Arròs negre (, ) is a Valencian and Catalan dish made with cuttlefish (or squid) and rice, somewhat similar to seafood paella. Some call it paella negra ("black paella"), although it is traditionally not called a paella even though it is prepared in a similar manner.

Arròs negre should not be confused with black rice, the collective name for several cultivars of heirloom rice that have a naturally dark color.

The traditional recipe for this dish calls for squid ink, cuttlefish or squid, white rice, garlic, green cubanelle peppers, sweet paprika, olive oil and seafood broth. However, many cooks add other seafood as well, such as crab and shrimp.

The dish's dark color comes from squid ink which also enhances its seafood flavor.
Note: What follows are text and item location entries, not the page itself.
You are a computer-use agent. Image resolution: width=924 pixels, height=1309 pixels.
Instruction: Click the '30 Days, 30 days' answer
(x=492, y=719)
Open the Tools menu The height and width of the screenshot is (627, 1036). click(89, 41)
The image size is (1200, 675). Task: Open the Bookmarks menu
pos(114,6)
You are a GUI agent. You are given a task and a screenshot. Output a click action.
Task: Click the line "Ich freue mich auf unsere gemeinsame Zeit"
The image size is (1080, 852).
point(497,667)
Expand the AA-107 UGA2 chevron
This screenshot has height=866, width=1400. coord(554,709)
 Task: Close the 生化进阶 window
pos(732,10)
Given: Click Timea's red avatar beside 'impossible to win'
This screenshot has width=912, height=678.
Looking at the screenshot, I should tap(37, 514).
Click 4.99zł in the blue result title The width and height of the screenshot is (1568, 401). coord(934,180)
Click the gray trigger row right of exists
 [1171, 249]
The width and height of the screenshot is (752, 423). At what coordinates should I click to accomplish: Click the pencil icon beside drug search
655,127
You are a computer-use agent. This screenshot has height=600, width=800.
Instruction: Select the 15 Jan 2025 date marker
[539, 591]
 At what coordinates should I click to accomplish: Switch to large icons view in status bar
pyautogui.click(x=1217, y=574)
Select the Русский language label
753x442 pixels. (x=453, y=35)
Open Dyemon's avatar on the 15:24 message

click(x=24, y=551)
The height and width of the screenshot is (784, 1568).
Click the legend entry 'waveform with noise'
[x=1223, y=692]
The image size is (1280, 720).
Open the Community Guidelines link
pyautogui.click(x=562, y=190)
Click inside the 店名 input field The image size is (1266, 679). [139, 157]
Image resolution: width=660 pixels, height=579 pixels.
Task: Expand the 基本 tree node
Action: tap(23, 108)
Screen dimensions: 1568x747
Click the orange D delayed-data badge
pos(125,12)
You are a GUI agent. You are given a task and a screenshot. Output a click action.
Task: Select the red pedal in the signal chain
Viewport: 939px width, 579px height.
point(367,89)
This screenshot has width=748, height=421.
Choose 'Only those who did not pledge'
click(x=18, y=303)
In addition to Valencia and Catalonia, this dish is popular in Cuba and Puerto Rico where on both islands it is known as arroz con calamares ("rice with squid" in Spanish). In the Philippines, it is considered to be a subtype of the Filipino adaptation of paelya and is known as paella negra (or paelya negra). Black rice dishes with cuttlefish or squid ink are also made in Italy, Croatia and Montenegro, where they are known as "black risotto".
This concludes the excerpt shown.